→ **What you should do**
Copy out every one of the rows below word for word, line by line, without changing anything.

** start of The data **

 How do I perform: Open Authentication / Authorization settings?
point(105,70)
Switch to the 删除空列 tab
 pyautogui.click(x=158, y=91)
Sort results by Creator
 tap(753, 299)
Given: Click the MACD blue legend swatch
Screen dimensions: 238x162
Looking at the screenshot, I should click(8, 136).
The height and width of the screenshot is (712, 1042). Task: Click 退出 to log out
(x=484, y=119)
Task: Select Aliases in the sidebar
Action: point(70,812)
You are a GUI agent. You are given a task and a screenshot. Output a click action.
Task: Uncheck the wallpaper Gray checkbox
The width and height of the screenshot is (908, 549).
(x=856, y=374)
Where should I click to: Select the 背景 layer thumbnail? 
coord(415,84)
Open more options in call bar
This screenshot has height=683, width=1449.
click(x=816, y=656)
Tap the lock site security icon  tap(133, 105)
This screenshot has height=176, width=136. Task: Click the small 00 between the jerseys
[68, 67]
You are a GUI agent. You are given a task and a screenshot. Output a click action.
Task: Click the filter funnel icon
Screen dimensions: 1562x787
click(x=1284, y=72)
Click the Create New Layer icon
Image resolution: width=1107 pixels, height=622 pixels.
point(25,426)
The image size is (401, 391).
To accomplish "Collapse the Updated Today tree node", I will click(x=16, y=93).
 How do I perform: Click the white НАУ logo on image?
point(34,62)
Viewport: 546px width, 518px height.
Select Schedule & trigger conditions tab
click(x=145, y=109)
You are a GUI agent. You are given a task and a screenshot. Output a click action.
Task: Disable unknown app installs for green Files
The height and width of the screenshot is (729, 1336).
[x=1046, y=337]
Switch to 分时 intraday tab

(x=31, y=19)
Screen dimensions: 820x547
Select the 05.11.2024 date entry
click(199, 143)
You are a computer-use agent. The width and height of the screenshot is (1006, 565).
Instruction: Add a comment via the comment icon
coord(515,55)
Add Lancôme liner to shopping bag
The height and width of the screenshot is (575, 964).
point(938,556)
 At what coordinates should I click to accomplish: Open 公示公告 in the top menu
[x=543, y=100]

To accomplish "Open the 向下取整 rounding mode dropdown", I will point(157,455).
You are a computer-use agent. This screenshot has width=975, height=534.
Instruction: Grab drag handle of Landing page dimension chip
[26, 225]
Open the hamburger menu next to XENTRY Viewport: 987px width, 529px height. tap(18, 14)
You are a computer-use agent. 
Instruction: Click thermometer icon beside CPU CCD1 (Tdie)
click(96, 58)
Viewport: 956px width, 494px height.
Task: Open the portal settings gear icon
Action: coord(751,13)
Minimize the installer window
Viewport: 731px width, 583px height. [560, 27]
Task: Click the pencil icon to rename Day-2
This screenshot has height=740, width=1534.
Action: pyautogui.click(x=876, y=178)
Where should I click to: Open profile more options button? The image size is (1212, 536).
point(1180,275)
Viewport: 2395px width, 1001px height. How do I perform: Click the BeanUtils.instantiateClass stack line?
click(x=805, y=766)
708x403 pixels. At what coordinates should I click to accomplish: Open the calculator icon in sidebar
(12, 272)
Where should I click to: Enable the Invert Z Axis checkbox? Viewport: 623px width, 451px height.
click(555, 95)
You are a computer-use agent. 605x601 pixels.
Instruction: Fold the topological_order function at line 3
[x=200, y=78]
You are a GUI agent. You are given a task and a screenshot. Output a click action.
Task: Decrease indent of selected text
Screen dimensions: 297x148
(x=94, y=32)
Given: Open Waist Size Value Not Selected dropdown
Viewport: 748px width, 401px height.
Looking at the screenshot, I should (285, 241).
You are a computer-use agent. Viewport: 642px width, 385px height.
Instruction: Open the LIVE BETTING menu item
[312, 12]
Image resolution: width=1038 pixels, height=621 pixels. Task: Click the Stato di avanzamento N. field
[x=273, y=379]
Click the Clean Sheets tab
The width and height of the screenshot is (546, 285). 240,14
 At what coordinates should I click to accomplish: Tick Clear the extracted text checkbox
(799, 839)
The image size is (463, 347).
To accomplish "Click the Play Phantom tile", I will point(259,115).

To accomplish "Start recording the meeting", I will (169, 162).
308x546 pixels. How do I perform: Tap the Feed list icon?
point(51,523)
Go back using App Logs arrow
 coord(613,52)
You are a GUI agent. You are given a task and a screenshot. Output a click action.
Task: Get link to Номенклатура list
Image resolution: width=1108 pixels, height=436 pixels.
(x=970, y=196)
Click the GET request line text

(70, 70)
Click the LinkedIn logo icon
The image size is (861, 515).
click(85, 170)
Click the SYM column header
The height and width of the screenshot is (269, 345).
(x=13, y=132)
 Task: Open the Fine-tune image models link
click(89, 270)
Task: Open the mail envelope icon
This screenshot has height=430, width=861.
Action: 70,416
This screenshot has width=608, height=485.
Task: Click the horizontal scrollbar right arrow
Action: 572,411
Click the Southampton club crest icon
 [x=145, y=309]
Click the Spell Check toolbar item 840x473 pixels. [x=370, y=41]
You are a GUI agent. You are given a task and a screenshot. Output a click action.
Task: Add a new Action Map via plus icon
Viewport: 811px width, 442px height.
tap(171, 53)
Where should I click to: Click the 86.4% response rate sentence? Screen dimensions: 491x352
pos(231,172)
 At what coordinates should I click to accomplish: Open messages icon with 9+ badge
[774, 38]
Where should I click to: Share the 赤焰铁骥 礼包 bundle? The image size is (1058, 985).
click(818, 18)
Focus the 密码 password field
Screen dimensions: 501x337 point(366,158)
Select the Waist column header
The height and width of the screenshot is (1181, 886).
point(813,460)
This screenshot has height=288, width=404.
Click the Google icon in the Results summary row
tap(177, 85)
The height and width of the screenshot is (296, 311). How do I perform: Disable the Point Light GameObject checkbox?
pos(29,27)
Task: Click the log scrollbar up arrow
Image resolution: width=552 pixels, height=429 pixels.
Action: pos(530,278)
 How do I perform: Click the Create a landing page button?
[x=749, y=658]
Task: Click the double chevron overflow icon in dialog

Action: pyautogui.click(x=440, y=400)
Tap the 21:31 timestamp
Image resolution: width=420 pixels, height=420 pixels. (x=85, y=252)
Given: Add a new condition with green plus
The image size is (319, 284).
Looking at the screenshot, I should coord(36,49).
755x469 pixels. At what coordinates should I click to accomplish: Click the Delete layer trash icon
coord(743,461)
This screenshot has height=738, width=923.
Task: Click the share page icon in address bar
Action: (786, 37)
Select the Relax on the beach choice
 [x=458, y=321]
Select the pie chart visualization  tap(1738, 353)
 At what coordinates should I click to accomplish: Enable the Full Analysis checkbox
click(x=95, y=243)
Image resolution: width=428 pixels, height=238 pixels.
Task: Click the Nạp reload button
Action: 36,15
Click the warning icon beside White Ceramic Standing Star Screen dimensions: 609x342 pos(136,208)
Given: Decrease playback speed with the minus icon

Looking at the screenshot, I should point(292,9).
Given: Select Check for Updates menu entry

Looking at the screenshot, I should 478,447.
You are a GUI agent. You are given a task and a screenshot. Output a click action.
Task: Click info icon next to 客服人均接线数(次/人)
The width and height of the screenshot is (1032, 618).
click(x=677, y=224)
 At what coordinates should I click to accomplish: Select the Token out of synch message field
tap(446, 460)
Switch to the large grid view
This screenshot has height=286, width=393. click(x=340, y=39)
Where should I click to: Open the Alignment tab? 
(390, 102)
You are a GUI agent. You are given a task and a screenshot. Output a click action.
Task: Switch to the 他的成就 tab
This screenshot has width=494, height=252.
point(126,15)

** end of The data **

→ **Answer to this exercise**
 How do I perform: Open Authentication / Authorization settings?
point(105,70)
Switch to the 删除空列 tab
 pyautogui.click(x=158, y=91)
Sort results by Creator
 tap(753, 299)
Given: Click the MACD blue legend swatch
Screen dimensions: 238x162
Looking at the screenshot, I should click(8, 136).
The height and width of the screenshot is (712, 1042). Task: Click 退出 to log out
(x=484, y=119)
Task: Select Aliases in the sidebar
Action: point(70,812)
You are a GUI agent. You are given a task and a screenshot. Output a click action.
Task: Uncheck the wallpaper Gray checkbox
The width and height of the screenshot is (908, 549).
(x=856, y=374)
Where should I click to: Select the 背景 layer thumbnail? 
coord(415,84)
Open more options in call bar
This screenshot has height=683, width=1449.
click(x=816, y=656)
Tap the lock site security icon  tap(133, 105)
This screenshot has height=176, width=136. Task: Click the small 00 between the jerseys
[68, 67]
You are a GUI agent. You are given a task and a screenshot. Output a click action.
Task: Click the filter funnel icon
Screen dimensions: 1562x787
click(x=1284, y=72)
Click the Create New Layer icon
Image resolution: width=1107 pixels, height=622 pixels.
point(25,426)
The image size is (401, 391).
To accomplish "Collapse the Updated Today tree node", I will click(x=16, y=93).
 How do I perform: Click the white НАУ logo on image?
point(34,62)
Viewport: 546px width, 518px height.
Select Schedule & trigger conditions tab
click(x=145, y=109)
You are a GUI agent. You are given a task and a screenshot. Output a click action.
Task: Disable unknown app installs for green Files
The height and width of the screenshot is (729, 1336).
[x=1046, y=337]
Switch to 分时 intraday tab

(x=31, y=19)
Screen dimensions: 820x547
Select the 05.11.2024 date entry
click(199, 143)
You are a computer-use agent. The width and height of the screenshot is (1006, 565).
Instruction: Add a comment via the comment icon
coord(515,55)
Add Lancôme liner to shopping bag
The height and width of the screenshot is (575, 964).
point(938,556)
 At what coordinates should I click to accomplish: Open 公示公告 in the top menu
[x=543, y=100]

To accomplish "Open the 向下取整 rounding mode dropdown", I will point(157,455).
You are a computer-use agent. This screenshot has width=975, height=534.
Instruction: Grab drag handle of Landing page dimension chip
[26, 225]
Open the hamburger menu next to XENTRY Viewport: 987px width, 529px height. tap(18, 14)
You are a computer-use agent. 
Instruction: Click thermometer icon beside CPU CCD1 (Tdie)
click(96, 58)
Viewport: 956px width, 494px height.
Task: Open the portal settings gear icon
Action: coord(751,13)
Minimize the installer window
Viewport: 731px width, 583px height. [560, 27]
Task: Click the pencil icon to rename Day-2
This screenshot has height=740, width=1534.
Action: pyautogui.click(x=876, y=178)
Where should I click to: Open profile more options button? The image size is (1212, 536).
point(1180,275)
Viewport: 2395px width, 1001px height. How do I perform: Click the BeanUtils.instantiateClass stack line?
click(x=805, y=766)
708x403 pixels. At what coordinates should I click to accomplish: Open the calculator icon in sidebar
(12, 272)
Where should I click to: Enable the Invert Z Axis checkbox? Viewport: 623px width, 451px height.
click(555, 95)
You are a computer-use agent. 605x601 pixels.
Instruction: Fold the topological_order function at line 3
[x=200, y=78]
You are a GUI agent. You are given a task and a screenshot. Output a click action.
Task: Decrease indent of selected text
Screen dimensions: 297x148
(x=94, y=32)
Given: Open Waist Size Value Not Selected dropdown
Viewport: 748px width, 401px height.
Looking at the screenshot, I should (285, 241).
You are a computer-use agent. Viewport: 642px width, 385px height.
Instruction: Open the LIVE BETTING menu item
[312, 12]
Image resolution: width=1038 pixels, height=621 pixels. Task: Click the Stato di avanzamento N. field
[x=273, y=379]
Click the Clean Sheets tab
The width and height of the screenshot is (546, 285). 240,14
 At what coordinates should I click to accomplish: Tick Clear the extracted text checkbox
(799, 839)
The image size is (463, 347).
To accomplish "Click the Play Phantom tile", I will point(259,115).

To accomplish "Start recording the meeting", I will (169, 162).
308x546 pixels. How do I perform: Tap the Feed list icon?
point(51,523)
Go back using App Logs arrow
 coord(613,52)
You are a GUI agent. You are given a task and a screenshot. Output a click action.
Task: Get link to Номенклатура list
Image resolution: width=1108 pixels, height=436 pixels.
(x=970, y=196)
Click the GET request line text

(70, 70)
Click the LinkedIn logo icon
The image size is (861, 515).
click(85, 170)
Click the SYM column header
The height and width of the screenshot is (269, 345).
(x=13, y=132)
 Task: Open the Fine-tune image models link
click(89, 270)
Task: Open the mail envelope icon
This screenshot has height=430, width=861.
Action: 70,416
This screenshot has width=608, height=485.
Task: Click the horizontal scrollbar right arrow
Action: 572,411
Click the Southampton club crest icon
 [x=145, y=309]
Click the Spell Check toolbar item 840x473 pixels. [x=370, y=41]
You are a GUI agent. You are given a task and a screenshot. Output a click action.
Task: Add a new Action Map via plus icon
Viewport: 811px width, 442px height.
tap(171, 53)
Where should I click to: Click the 86.4% response rate sentence? Screen dimensions: 491x352
pos(231,172)
 At what coordinates should I click to accomplish: Open messages icon with 9+ badge
[774, 38]
Where should I click to: Share the 赤焰铁骥 礼包 bundle? The image size is (1058, 985).
click(818, 18)
Focus the 密码 password field
Screen dimensions: 501x337 point(366,158)
Select the Waist column header
The height and width of the screenshot is (1181, 886).
point(813,460)
This screenshot has height=288, width=404.
Click the Google icon in the Results summary row
tap(177, 85)
The height and width of the screenshot is (296, 311). How do I perform: Disable the Point Light GameObject checkbox?
pos(29,27)
Task: Click the log scrollbar up arrow
Image resolution: width=552 pixels, height=429 pixels.
Action: pos(530,278)
 How do I perform: Click the Create a landing page button?
[x=749, y=658]
Task: Click the double chevron overflow icon in dialog

Action: pyautogui.click(x=440, y=400)
Tap the 21:31 timestamp
Image resolution: width=420 pixels, height=420 pixels. (x=85, y=252)
Given: Add a new condition with green plus
The image size is (319, 284).
Looking at the screenshot, I should coord(36,49).
755x469 pixels. At what coordinates should I click to accomplish: Click the Delete layer trash icon
coord(743,461)
This screenshot has height=738, width=923.
Task: Click the share page icon in address bar
Action: (786, 37)
Select the Relax on the beach choice
 [x=458, y=321]
Select the pie chart visualization  tap(1738, 353)
 At what coordinates should I click to accomplish: Enable the Full Analysis checkbox
click(x=95, y=243)
Image resolution: width=428 pixels, height=238 pixels.
Task: Click the Nạp reload button
Action: 36,15
Click the warning icon beside White Ceramic Standing Star Screen dimensions: 609x342 pos(136,208)
Given: Decrease playback speed with the minus icon

Looking at the screenshot, I should point(292,9).
Given: Select Check for Updates menu entry

Looking at the screenshot, I should 478,447.
You are a GUI agent. You are given a task and a screenshot. Output a click action.
Task: Click info icon next to 客服人均接线数(次/人)
The width and height of the screenshot is (1032, 618).
click(x=677, y=224)
 At what coordinates should I click to accomplish: Select the Token out of synch message field
tap(446, 460)
Switch to the large grid view
This screenshot has height=286, width=393. click(x=340, y=39)
Where should I click to: Open the Alignment tab? 
(390, 102)
You are a GUI agent. You are given a task and a screenshot. Output a click action.
Task: Switch to the 他的成就 tab
This screenshot has width=494, height=252.
point(126,15)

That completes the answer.